Paulo Eduardo Teixeira – historiador, professor da UNESP campus de Marília, SP.

A presença de mulheres na chefia de domicílios apareceu como um fenômeno na sociedade brasileira, especialmente no século XIX. Esse surgimento foi tratado, sim, como fenômeno, pois, em uma sociedade caracterizada pelo poder masculino sobre o feminino, a mulher, sob o aspecto de chefe de família, parecia destoar da imagem construída no imaginário social, em que predominavam os senhores de escravos e seus casarões.

Longe de ser um acontecimento exclusivo de áreas economicamente desfavorecidas para a cidade de São Paulo, as chefias femininas de famílias existiram de maneira representativa. Os resultados dos trabalhos já publicados demonstram que se buscam explicações para o aparecimento das mulheres como chefes de domicílio. A cada novo estudo surgem perspectivas e explicações diversas, capazes de sustentar que na sociedade do século XIX, tanto no Brasil como em diversas partes da América Latina, essa chefia feminina foi uma realidade.

O estudo apresentado no meu livro vincula aspectos relacionados ao povoamento da capitania de São Paulo à estrutura dos domicílios e ao viver das mulheres que se tornaram chefes de família. Retomando alguns problemas enfrentados inicialmente pelo governo do morgado de Mateus em relação à falta de pessoas, busca-se perceber como essas dificuldades foram tratadas a partir do estudo das estruturas domiciliares em Campinas, localidade que saiu do anonimato e passou a crescer em seu governo.

O objetivo não foi enaltecer as obras desse representante da Corte portuguesa, nem tampouco restringir-se ao período de seu governo, ou seja, 1765 foi apenas um marco no qual balizamos as nossas considerações iniciais com a finalidade de perceber melhor a política colonizadora personalista, que representou exclusivamente os interesses da metrópole.
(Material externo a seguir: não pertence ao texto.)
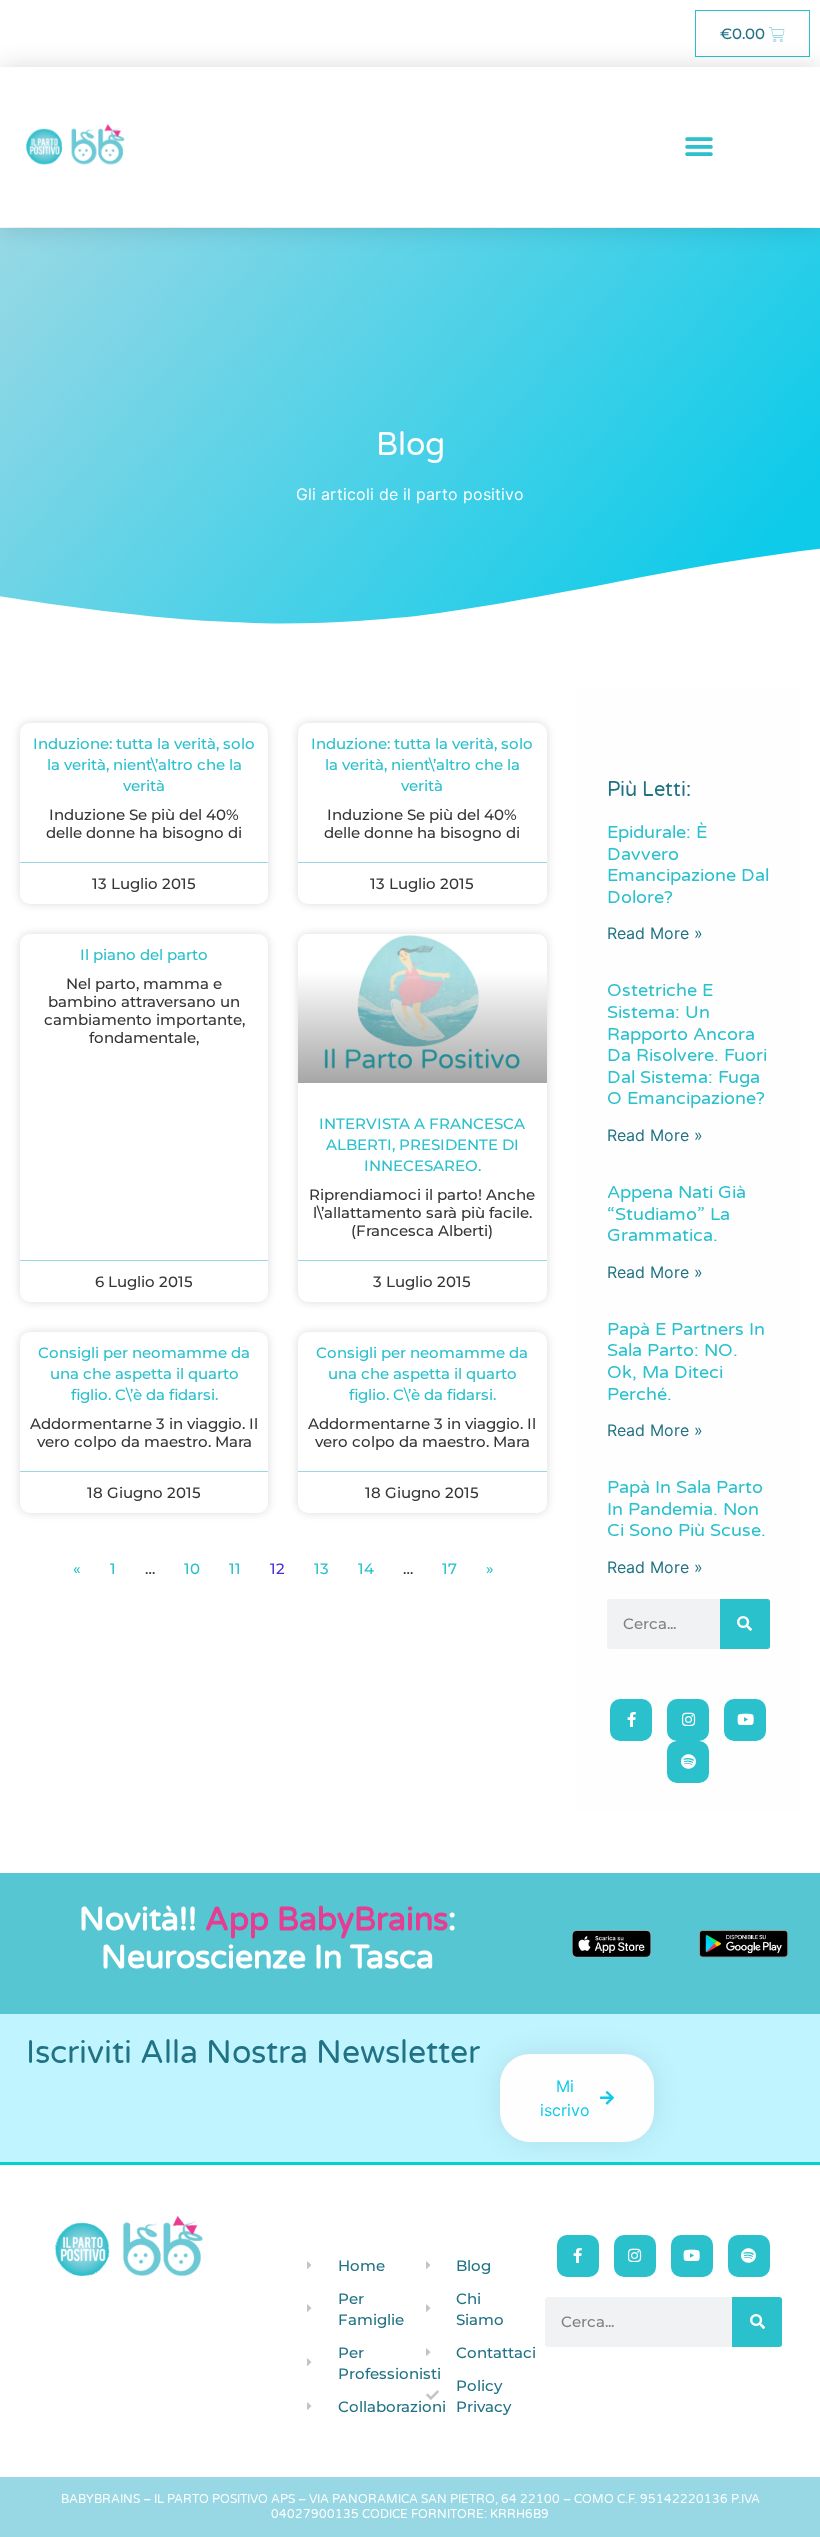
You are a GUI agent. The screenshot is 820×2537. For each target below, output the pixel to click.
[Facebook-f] (631, 1720)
Uma análise geral dos domicílios indicou até que ponto a politica de povoamento, apoiada inicialmente no estabelecimento de lavouras tradicionais, foi favorável ao projeto colonizador e, no caso específico de Campinas, qual o impacto econômico causado pela introdução da cana-de-açúcar na composição dos fogos. Para tanto, adotamos como fonte principal a documentação pertinente tanto ao século XVIII quanto ao XIX: maços de população, inventários e testamentos.

Estudou-se as chefias femininas sob dois aspectos: o primeiro privilegia o status conjugal, enfatizando as diferenças entre as mulheres solteiras, abandonadas e viúvas que chefiavam domicílios, enquanto o segundo trata de considerá-las no seu papel de trabalhadoras e gerentes dos meios necessários ao seu próprio sustento e daqueles sujeitos ao seu domínio.

O destaque das dimensões e composição da unidade doméstica assim como o uso de fontes documentais, como os maços de população, demonstram claramente o nosso interesse pela abordagem demográfica. Foi com Maria Luíza Marcilio que surgiu o primeiro trabalho na linha da história demográfica, introduzindo o uso dos recenseamentos realizados nos séculos XVIII e XIX para o estudo da sociedade paulista, com grande influência dos demógrafos franceses, especialmente Louis Henry.

Os estudos de Iraci del Nero da Costa e Eni de Mesquita Samara foram responsáveis por transplantar os métodos da Escola Demográfica de Cambridge às realidades locais, chegando a conclusões interessantes, como a do predomínio de domicílios nucleares em Minas e São Paulo, respectivamente. Diante desses fatos, fez-se necessário limitar a aplicação do modelo de família patriarcal, difundido a partir da obra de Gilberto Freyre – Casa-grande & Senzala.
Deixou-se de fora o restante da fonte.